Presenting the EU executive’s annual enlargement reports on Wednesday (16 October), commissioner Stefan Fuele said that the step, which comes three years after the commission rejected Albania’s first application, was conditional on Tirana continuing to combat organised crime and corruption.
EU governments will decide on whether to formalise candidate status at a summit in December.
“There are five key priorities which stand between Albania and accession talks: corruption, organised crime, judiciary, administrative reform, human rights,” said Fuele.
Balkan neighbour Croatia became the twenty-eighth member state in July following a six-year negotiation process. It is the second country, after Slovenia, from the former Yugoslavia to join the EU.
Serbia, Macedonia and Montenegro have already been granted candidate status, although none are likely to join the bloc before 2020.
As part of the process of integration, candidate countries are required to adapt the EU’s rule-book into their national law to align their economies to the bloc’s single market. They are also expected to ensure judicial independence and the rule of law.
Meanwhile, the commission also set out plans to re-inject life into membership negotiations with Turkey after a a three year pause. Accession “remains the most suitable framework for promoting EU-related reforms,” said the EU executive.
EU governments called a halt to talks with Ankara in June after peaceful protests in Istanbul were violently put down by Prime Minister Recep Tayyip Erdogan.
For their part, both Montenegro and Serbia were praised for their progress.
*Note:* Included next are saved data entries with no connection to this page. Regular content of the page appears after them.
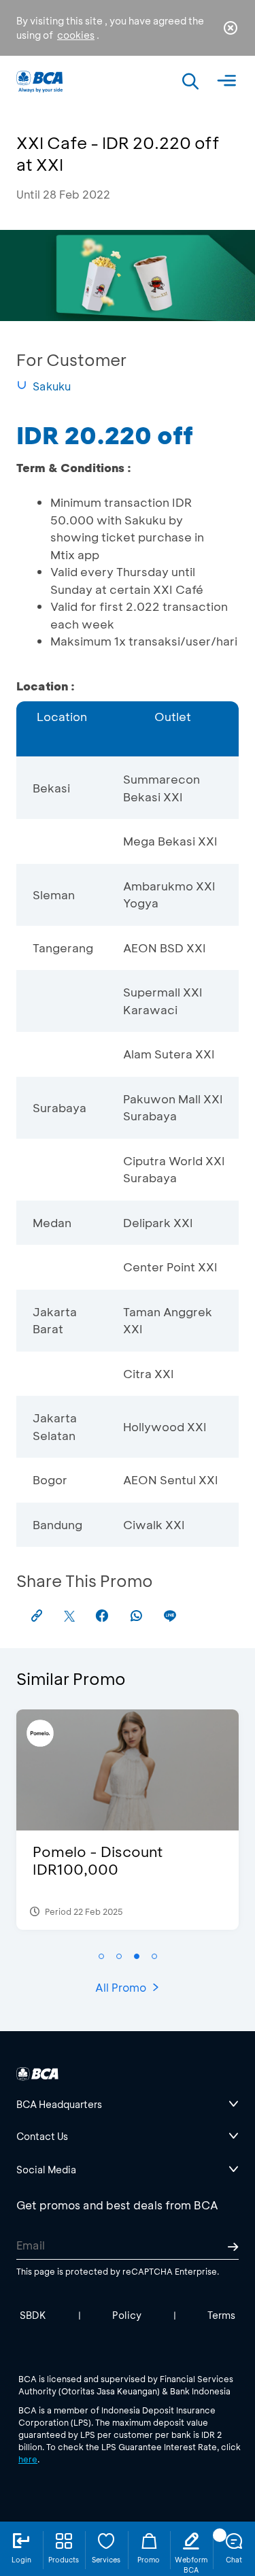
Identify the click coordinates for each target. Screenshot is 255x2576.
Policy (126, 2315)
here (27, 2459)
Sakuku (52, 386)
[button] (101, 1956)
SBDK (33, 2315)
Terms (221, 2315)
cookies (76, 35)
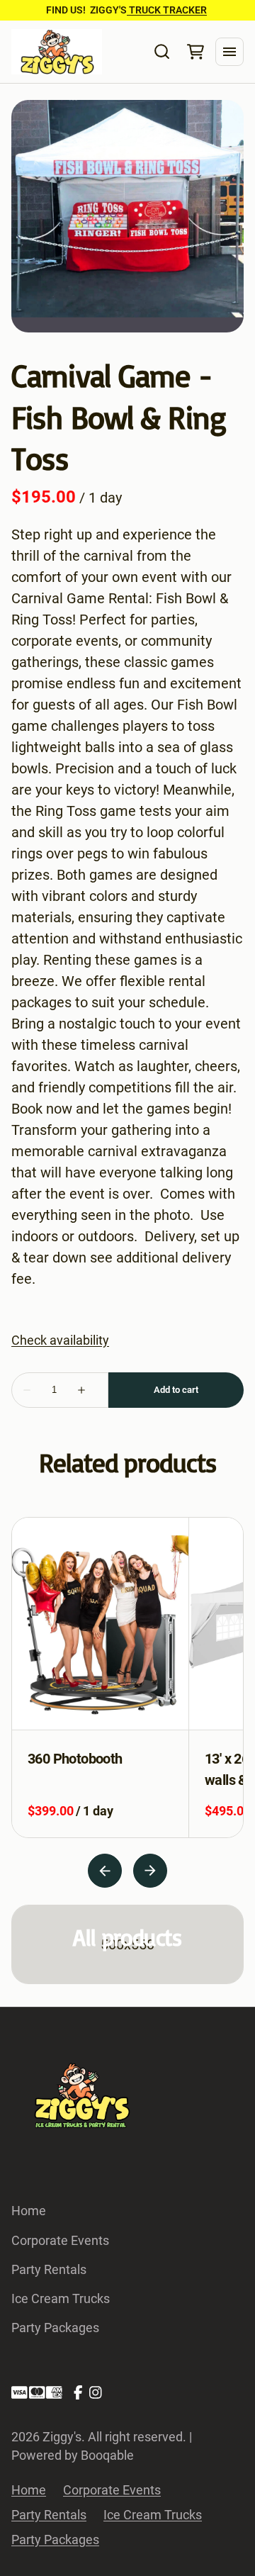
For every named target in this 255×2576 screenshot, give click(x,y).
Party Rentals (48, 2269)
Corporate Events (60, 2240)
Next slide (150, 1871)
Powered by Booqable (72, 2455)
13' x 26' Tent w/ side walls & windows (91, 1768)
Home (28, 2210)
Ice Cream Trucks (60, 2298)
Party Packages (55, 2327)
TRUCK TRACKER (167, 10)
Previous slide (105, 1871)
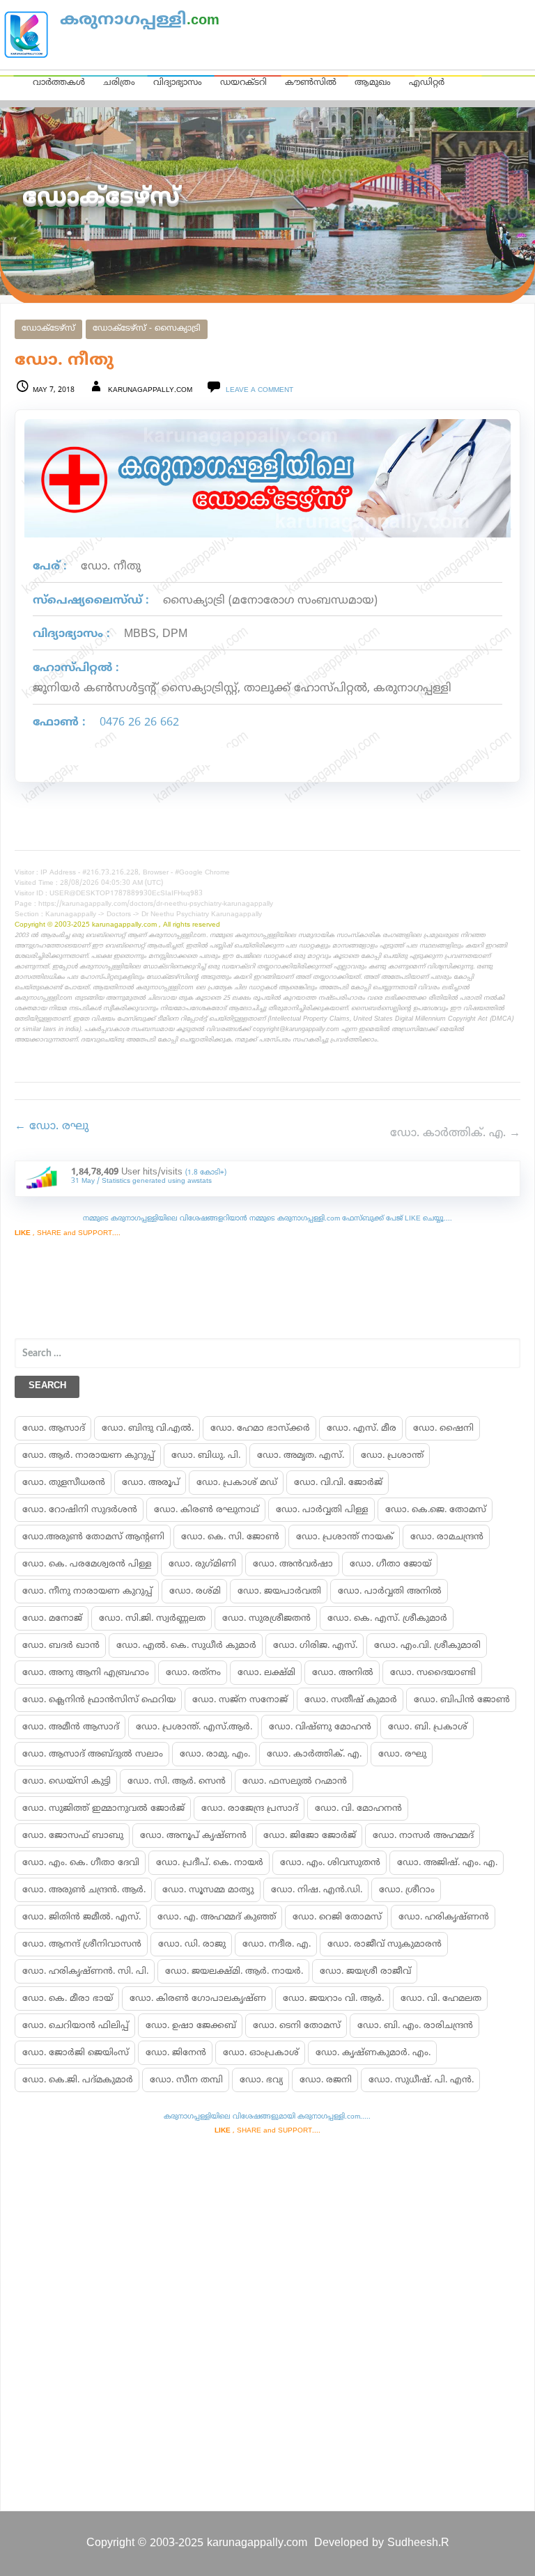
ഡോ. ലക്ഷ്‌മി (266, 1673)
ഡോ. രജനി (326, 2080)
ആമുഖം (373, 82)
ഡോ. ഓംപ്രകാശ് (261, 2053)
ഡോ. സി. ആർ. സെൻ (176, 1781)
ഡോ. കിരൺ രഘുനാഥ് (206, 1510)
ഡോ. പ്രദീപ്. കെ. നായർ (209, 1863)
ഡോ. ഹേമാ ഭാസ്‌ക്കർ (260, 1428)
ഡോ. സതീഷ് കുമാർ (350, 1700)
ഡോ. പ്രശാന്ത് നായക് (345, 1537)
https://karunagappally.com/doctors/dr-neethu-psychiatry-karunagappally (155, 904)
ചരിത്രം (119, 82)
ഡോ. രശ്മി (195, 1591)
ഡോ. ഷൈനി (443, 1428)
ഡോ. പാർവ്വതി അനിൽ (390, 1591)
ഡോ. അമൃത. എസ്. (300, 1455)
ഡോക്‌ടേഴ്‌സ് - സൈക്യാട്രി (147, 329)
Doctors (119, 914)
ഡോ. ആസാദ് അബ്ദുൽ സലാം (92, 1754)
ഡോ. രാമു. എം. (215, 1754)
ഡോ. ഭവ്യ (261, 2080)
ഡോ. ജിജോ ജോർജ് (309, 1835)
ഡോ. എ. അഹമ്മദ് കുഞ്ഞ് (216, 1917)
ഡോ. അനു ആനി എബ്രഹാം (85, 1673)
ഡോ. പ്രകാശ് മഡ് (236, 1483)
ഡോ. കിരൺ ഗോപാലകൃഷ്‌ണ (198, 1998)
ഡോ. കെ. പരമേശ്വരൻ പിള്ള (87, 1564)
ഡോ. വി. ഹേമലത (441, 1998)
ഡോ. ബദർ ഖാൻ (61, 1645)
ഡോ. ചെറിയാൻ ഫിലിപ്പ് (75, 2026)
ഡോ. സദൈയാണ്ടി (433, 1673)
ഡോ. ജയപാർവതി (279, 1591)
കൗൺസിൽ (310, 82)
Fuele revealed that Montenegro would be the first country to start talks on chapters 23 and 24, which deal with judicial reform, human rights and security.
“According to my crystal ball we might be able to open both these chapters before the end of the year,” he said.
The commission also made its fifth recommendation in as many years for accession talks to start with the Former Yugoslav Republic of Macedonia stating that it was “time to break the vicious link”.
Greece has blocked Macedonia’s EU and Nato membership for the past four years, arguing that Macedonia must change its name on the grounds that the current one implies a territorial claim on a Greek region also called Macedonia.
The country has also had a long-running dispute with neighbouring Bulgaria over claims that ethnic Bulgarians have been discriminated against.
For his part, Fuele urged Skopje’s politicians deal with the ‘name issue’, calling on them to assess “not only the cost of the compromise (name issue) but to address the cost of not moving forward.”
However, the commission admitted that talks with Bosnia and Herzegovina were “at a standstill”. Bosnian politicians “have to recognise that there is a price for them not meeting their commitments,” commented Fuele.
Iceland’s talks to join the bloc were “on ice” quipped Fuele, who added that the commission had been left with “no doubts” after the island’s recently elected government called a halt to EU talks in July. That said, he left the door open to an Icelandic change of heart.
“We will respect their timeline,” he said, noting that “we were not that far from being able to present a deal.”